Il était "inévitable" d'emprunter des "sommes exorbitantes pour aider les familles et les entreprises à traverser une pandémie et la crise énergétique", mais "nous avons maintenant un plan clair pour réduire la dette", a assuré le ministre britannique des Finances, Jeremy Hunt, dans un communiqué.

A moins de deux ans des prochaines élections générales, des finances publiques meilleures que prévu "donnent (à M. Hunt) une plus grande marge de manoeuvre pour réduire les impôts ou augmenter les dépenses", a estimé Ruth Gregory, analyste chez Capital Economics.

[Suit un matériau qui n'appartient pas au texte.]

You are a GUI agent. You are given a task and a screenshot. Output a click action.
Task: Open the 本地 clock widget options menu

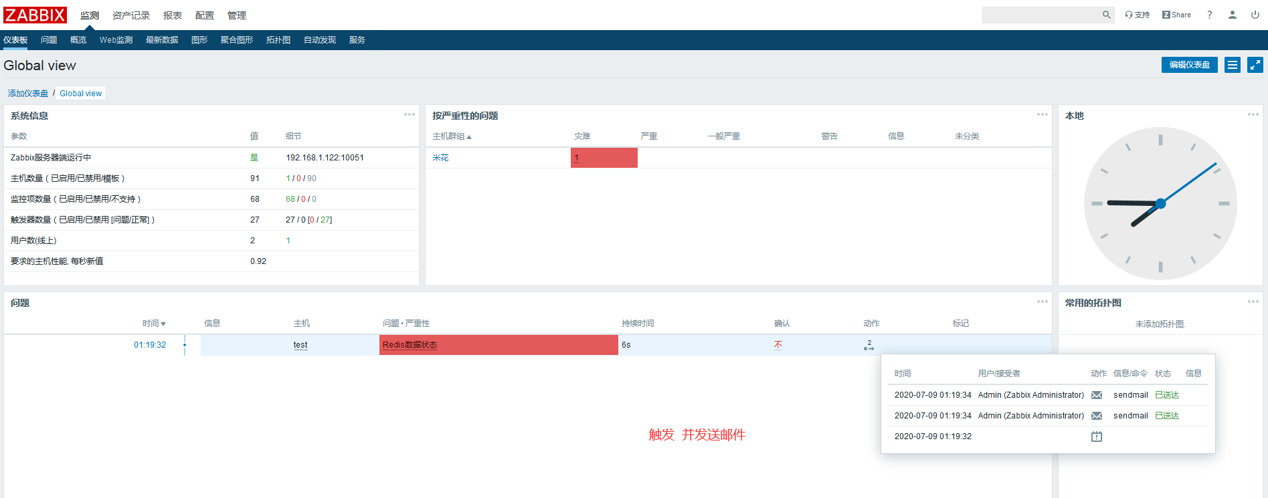tap(1253, 115)
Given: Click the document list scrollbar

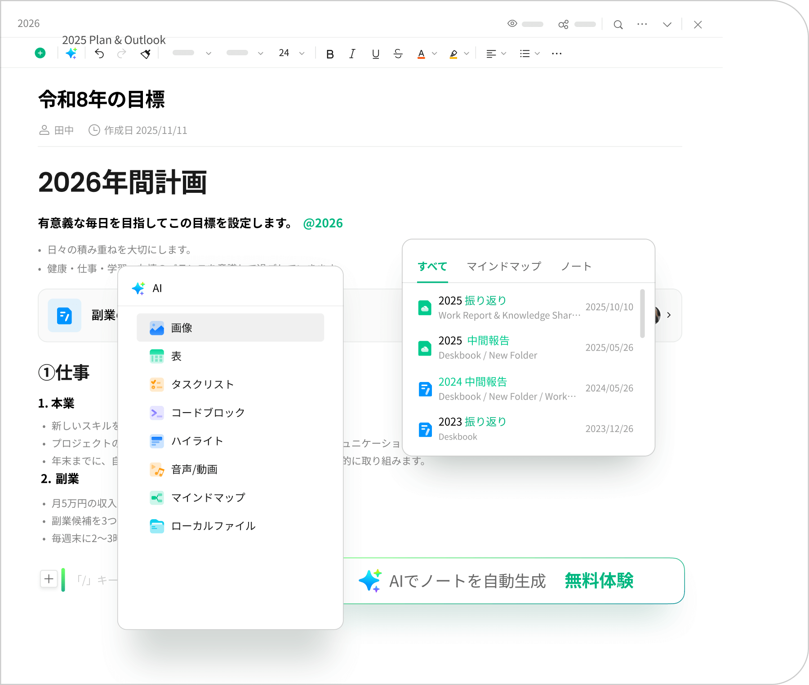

Mais les deux principaux partis politiques, conservateur comme travailliste, "s'en tiendront sans doute à leurs plans de réduction de la dette publique en pourcentage de PIB", ce qui signifie "qu'un resserrement budgétaire important sera nécessaire après" l'échéance électorale, selon elle.

Fin mars, la dette du secteur public atteignait 2.530,4 milliards de livres, environ 99,6% du produit intérieur brut (PIB), un niveau qui n'avait plus été vu depuis le début des années 1960.